Exactly the lines from the one that holds "Where should I click to: Click the large" to the end of the data below: retype these and nothing else.

[Dataset items]
----------

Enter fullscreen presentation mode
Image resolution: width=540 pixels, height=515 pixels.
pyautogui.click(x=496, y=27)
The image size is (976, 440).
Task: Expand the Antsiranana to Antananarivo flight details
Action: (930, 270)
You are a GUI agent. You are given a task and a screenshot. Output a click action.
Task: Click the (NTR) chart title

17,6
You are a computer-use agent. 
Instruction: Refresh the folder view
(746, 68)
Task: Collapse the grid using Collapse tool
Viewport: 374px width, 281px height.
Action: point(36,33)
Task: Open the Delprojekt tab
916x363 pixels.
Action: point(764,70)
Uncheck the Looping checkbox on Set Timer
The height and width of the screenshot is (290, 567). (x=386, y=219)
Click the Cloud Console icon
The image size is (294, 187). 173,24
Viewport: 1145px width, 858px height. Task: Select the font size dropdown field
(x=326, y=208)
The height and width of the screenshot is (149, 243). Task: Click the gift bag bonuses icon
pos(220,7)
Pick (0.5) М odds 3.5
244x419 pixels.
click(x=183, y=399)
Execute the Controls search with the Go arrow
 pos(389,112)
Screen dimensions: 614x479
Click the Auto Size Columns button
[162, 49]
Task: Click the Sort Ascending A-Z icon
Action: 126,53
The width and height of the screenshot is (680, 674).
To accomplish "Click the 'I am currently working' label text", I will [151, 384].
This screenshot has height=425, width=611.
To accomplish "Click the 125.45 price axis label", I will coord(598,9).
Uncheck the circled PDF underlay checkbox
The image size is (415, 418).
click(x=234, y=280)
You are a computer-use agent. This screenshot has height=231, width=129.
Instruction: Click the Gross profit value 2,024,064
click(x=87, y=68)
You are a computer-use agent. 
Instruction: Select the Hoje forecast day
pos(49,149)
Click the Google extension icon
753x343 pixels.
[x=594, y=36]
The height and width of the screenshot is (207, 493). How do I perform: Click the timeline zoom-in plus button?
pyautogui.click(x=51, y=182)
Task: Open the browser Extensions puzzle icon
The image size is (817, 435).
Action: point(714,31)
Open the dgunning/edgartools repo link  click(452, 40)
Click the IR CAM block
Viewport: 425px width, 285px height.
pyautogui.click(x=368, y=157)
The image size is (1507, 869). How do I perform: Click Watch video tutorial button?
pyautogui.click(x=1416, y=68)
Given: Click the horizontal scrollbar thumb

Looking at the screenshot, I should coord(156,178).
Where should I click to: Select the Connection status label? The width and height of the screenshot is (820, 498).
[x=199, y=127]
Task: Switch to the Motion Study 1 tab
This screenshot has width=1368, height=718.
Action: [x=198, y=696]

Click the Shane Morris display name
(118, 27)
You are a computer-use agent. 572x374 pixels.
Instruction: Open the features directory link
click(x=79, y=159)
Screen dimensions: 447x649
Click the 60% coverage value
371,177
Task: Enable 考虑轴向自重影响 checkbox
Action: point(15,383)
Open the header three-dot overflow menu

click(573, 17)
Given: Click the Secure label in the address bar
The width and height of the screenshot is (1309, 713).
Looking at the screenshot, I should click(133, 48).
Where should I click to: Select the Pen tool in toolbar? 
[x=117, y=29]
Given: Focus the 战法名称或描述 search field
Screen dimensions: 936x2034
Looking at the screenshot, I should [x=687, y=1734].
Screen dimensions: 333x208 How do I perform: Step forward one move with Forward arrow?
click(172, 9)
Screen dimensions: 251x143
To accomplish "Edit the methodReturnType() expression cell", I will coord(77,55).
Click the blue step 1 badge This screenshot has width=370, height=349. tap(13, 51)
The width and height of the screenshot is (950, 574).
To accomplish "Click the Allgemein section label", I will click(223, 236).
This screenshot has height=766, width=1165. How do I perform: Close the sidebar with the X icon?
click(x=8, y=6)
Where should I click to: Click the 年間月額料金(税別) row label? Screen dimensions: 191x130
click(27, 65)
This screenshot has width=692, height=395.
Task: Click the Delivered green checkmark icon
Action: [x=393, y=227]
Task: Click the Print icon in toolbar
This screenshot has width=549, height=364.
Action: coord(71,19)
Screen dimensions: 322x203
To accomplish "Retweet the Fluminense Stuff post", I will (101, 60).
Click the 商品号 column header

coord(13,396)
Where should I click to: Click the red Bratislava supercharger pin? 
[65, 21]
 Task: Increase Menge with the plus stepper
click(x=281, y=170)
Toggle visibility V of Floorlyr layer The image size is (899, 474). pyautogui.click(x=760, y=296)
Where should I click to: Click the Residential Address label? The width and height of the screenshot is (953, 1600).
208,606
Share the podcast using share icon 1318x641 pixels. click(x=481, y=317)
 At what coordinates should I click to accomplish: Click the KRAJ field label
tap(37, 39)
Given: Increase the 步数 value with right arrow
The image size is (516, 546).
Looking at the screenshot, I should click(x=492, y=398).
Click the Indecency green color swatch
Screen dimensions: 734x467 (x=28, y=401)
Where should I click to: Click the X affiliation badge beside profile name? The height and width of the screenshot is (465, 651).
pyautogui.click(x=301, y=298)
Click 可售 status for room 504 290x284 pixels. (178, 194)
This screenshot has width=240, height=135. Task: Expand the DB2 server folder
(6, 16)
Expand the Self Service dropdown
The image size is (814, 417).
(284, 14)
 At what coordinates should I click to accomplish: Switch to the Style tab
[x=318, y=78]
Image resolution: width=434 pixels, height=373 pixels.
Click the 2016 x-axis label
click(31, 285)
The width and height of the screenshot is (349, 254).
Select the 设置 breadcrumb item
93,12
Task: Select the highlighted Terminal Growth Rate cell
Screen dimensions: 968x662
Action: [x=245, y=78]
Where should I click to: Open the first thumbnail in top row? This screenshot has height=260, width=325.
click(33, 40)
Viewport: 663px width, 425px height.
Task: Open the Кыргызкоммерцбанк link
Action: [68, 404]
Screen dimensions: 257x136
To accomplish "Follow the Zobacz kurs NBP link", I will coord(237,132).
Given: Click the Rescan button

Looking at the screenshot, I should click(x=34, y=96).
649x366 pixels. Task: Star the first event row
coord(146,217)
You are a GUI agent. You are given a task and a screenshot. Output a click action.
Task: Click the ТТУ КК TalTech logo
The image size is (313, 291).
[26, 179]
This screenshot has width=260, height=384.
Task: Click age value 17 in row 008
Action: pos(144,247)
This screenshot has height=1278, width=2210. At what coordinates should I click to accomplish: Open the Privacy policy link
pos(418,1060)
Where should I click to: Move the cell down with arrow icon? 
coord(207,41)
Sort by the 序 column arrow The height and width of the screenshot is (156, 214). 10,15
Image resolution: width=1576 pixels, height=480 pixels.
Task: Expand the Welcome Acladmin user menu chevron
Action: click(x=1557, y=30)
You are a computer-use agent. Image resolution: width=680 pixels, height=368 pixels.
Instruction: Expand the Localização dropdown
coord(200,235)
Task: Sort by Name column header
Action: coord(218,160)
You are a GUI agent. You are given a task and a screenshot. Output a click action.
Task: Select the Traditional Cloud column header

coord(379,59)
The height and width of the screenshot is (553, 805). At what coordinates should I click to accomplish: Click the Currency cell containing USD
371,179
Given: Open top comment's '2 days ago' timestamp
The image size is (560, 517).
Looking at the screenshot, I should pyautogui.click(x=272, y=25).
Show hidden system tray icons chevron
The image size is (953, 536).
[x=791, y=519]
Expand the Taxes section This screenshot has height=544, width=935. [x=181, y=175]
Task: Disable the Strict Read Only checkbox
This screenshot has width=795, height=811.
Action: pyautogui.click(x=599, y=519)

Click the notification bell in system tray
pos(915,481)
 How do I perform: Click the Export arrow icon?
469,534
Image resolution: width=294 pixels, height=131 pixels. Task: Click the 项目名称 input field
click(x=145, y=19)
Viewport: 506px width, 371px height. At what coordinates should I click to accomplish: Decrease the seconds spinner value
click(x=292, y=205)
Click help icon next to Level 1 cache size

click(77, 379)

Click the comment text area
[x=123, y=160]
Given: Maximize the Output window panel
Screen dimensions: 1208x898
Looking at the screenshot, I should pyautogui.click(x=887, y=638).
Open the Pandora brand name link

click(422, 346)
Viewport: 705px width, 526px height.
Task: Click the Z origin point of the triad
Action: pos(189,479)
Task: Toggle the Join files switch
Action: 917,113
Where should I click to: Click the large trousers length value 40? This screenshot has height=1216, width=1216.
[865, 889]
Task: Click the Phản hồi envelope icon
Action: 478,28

----------

- _Answer section_:
Where should I click to: Click the large trousers length value 40? This screenshot has height=1216, width=1216.
[865, 889]
Task: Click the Phản hồi envelope icon
Action: 478,28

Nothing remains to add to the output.